- Data:

━━━━━━━━━━━━━━━━━━━━

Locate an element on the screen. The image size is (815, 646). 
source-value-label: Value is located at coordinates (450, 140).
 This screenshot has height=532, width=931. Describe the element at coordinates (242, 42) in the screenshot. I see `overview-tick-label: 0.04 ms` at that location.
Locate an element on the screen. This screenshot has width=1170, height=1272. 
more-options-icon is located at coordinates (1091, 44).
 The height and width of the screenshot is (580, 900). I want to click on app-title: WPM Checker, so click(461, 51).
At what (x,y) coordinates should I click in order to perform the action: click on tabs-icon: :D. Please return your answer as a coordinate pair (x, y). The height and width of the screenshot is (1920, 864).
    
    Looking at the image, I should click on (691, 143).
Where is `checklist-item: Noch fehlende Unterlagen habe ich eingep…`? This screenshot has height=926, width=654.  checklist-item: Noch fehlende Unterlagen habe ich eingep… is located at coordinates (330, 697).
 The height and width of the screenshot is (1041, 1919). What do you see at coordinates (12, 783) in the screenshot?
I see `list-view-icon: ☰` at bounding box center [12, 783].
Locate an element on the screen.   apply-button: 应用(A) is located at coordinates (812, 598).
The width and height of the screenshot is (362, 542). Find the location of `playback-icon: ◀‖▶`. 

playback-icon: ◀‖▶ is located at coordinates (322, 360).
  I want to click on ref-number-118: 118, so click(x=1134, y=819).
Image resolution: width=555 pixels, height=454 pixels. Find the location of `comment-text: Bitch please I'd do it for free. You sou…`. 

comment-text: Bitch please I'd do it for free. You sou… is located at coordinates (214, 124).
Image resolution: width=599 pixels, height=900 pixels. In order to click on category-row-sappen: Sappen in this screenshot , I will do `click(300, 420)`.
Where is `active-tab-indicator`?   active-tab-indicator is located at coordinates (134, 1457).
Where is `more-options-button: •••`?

━━━━━━━━━━━━━━━━━━━━

Pick out every line in the records above that contains the string "click" and copy each of those lines in full. Treat the match as case-sensitive.

- Your response:
 The height and width of the screenshot is (580, 900). I want to click on app-title: WPM Checker, so click(461, 51).
At what (x,y) coordinates should I click in order to perform the action: click on tabs-icon: :D. Please return your answer as a coordinate pair (x, y). The height and width of the screenshot is (1920, 864).
    Looking at the image, I should click on (691, 143).
  I want to click on ref-number-118: 118, so click(x=1134, y=819).
Image resolution: width=599 pixels, height=900 pixels. In order to click on category-row-sappen: Sappen in this screenshot , I will do `click(300, 420)`.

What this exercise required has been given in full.